Meslekte biraz yaş alınca, birçoğunun “tarih” diye okuduğu şeylerin, sizin için “anı” olduğunu fark ediyorsunuz. Anılar içinde ne çok zikzak var, çalkantı var, hoş olaylar veya sinir bozucu gerginlik ve kırgınlıklar var. Bunlara gereğinden fazla önem atfederseniz, ileriye bakmak pek mümkün olmayabilir çünkü dikiz aynasını gözlemekten kurtulamazsınız… Oysa yapmak gereken iş, ileriye sadece ileriye bakmak…
AKP’nin 2000’li yıllardan itibaren estirdiği kutuplaştırma rüzgârının sloganı, hepiniz hatırlayacaksınız, “taraf olmayan bertaraf olur” idi.

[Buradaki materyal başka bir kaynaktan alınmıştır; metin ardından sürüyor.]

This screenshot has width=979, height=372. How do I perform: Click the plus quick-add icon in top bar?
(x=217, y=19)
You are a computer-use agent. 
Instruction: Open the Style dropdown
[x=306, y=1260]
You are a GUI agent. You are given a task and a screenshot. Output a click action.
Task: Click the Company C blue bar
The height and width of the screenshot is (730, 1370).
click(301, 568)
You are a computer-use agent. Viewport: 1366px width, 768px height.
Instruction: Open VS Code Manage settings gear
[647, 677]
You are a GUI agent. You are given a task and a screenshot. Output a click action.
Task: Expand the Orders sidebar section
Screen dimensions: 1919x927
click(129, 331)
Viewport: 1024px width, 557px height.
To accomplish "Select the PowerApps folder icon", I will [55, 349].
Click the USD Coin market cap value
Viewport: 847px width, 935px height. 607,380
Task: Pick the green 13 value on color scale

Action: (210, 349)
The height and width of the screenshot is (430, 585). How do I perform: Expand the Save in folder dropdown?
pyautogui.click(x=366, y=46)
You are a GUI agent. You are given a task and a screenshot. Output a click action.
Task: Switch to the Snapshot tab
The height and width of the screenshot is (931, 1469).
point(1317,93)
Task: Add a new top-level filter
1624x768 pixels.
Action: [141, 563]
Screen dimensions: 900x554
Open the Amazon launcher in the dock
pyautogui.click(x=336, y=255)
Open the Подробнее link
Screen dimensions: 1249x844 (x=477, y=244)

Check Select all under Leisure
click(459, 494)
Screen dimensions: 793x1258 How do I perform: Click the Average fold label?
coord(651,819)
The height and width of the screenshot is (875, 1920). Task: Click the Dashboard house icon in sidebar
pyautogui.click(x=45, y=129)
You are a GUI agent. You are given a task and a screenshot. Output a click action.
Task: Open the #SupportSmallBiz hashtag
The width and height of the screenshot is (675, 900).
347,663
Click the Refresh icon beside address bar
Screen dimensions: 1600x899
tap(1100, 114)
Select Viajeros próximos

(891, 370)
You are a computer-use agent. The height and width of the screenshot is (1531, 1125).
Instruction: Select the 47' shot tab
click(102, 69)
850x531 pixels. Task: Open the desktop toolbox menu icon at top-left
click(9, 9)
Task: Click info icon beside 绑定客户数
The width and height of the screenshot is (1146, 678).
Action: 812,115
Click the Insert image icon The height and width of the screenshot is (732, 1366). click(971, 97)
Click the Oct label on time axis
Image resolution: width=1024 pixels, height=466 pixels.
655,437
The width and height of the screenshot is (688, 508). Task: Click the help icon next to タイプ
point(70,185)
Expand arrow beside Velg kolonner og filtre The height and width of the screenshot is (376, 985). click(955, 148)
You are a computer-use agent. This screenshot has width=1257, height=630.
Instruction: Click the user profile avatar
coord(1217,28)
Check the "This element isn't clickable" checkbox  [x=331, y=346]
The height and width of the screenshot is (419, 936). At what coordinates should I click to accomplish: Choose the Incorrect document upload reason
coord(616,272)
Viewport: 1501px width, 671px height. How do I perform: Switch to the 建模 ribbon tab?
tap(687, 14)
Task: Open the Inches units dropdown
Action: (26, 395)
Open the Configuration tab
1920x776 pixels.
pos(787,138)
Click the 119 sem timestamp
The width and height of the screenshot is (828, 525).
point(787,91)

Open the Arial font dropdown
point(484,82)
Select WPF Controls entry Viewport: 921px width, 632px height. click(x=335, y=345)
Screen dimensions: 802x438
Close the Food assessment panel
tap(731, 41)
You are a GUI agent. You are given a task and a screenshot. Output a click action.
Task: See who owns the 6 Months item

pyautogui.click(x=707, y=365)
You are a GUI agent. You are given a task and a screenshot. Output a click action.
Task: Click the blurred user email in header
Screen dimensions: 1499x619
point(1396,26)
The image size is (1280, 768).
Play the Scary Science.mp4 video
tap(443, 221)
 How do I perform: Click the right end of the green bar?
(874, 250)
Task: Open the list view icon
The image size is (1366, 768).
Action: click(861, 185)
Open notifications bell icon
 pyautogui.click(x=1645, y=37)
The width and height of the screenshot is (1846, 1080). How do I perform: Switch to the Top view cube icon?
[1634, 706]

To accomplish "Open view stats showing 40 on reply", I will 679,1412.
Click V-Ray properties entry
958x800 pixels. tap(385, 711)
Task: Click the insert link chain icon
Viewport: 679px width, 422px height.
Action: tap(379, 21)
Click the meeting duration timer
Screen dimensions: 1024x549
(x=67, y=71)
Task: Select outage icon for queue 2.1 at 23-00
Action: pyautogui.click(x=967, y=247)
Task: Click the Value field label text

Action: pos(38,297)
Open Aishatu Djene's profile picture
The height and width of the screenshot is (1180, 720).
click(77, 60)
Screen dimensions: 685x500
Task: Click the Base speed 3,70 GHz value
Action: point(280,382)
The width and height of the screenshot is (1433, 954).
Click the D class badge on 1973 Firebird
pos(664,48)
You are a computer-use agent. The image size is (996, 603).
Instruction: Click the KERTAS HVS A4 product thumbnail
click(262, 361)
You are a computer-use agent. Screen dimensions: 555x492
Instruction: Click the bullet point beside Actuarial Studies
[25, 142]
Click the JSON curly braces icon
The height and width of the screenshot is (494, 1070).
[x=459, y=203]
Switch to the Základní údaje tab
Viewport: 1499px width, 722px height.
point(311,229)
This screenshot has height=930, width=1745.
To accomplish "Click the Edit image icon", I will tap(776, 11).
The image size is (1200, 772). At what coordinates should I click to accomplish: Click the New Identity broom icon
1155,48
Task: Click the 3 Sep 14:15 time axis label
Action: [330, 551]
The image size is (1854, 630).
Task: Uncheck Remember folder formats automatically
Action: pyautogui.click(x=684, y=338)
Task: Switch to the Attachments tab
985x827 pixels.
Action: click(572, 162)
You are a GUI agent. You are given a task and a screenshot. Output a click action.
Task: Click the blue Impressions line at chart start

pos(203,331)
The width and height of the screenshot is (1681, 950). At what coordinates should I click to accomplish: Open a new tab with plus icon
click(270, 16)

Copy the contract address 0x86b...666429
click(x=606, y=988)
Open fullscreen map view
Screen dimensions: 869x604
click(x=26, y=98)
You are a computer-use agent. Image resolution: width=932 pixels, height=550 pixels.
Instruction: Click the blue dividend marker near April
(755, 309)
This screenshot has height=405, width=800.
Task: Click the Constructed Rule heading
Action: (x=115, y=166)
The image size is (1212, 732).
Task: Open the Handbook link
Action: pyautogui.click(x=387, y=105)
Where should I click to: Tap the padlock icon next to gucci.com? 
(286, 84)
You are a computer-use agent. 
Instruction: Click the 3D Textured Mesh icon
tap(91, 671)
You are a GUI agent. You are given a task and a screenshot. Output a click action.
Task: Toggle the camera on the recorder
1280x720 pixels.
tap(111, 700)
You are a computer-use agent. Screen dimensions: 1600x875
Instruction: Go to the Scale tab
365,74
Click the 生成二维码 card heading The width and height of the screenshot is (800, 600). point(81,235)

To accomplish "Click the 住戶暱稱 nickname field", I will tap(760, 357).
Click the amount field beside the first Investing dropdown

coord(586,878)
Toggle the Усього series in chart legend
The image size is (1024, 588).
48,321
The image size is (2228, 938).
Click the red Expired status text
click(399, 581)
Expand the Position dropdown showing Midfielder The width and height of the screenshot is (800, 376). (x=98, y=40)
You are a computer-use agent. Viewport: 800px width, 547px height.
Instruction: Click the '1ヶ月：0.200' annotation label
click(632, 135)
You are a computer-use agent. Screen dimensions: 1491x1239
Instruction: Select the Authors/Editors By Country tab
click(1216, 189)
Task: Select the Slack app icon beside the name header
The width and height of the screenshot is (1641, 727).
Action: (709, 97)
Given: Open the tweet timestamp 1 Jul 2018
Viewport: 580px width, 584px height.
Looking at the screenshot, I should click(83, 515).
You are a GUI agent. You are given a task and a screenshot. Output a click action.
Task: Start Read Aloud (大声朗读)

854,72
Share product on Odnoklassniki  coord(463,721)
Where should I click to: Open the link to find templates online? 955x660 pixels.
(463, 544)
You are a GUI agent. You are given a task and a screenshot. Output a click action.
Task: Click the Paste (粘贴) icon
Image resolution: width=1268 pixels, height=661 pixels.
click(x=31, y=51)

Bir kısım medya ve kalem erbabı hızla bertaraf edildi. Kimileri alkış tuttu buna… Örnekler Bursa’dan…
Bursa’nın Nilüfer (ve 2014’ten sonra Mudanya) hariç tamamını kazanan AKP’li belediye başkanlarına, “Muhalif basına ilan veriyorsunuz. Bunları neden besliyorsunuz?” diye ayar çeken, AKP il başkanlarını, AKP’li belediyelerin muhaliflere de ilan verilmesinin engellenmesi için göreve çağırarak aksi halde reise şikayet edeceği tehdidiyle gözdağı veren şuuru zehirlenmiş “gasteciler” gördü bu gözler… Bu iklim, yaklaşık 15 yıl hakim oldu Bursa’da maalesef… Dile kolay, neredeyse 15 yıl… Bursa basını nasıl acımasızca çoraklaştırıldı, herkes buradan kendine -konumuna uygun- bir ders çıkarabilir…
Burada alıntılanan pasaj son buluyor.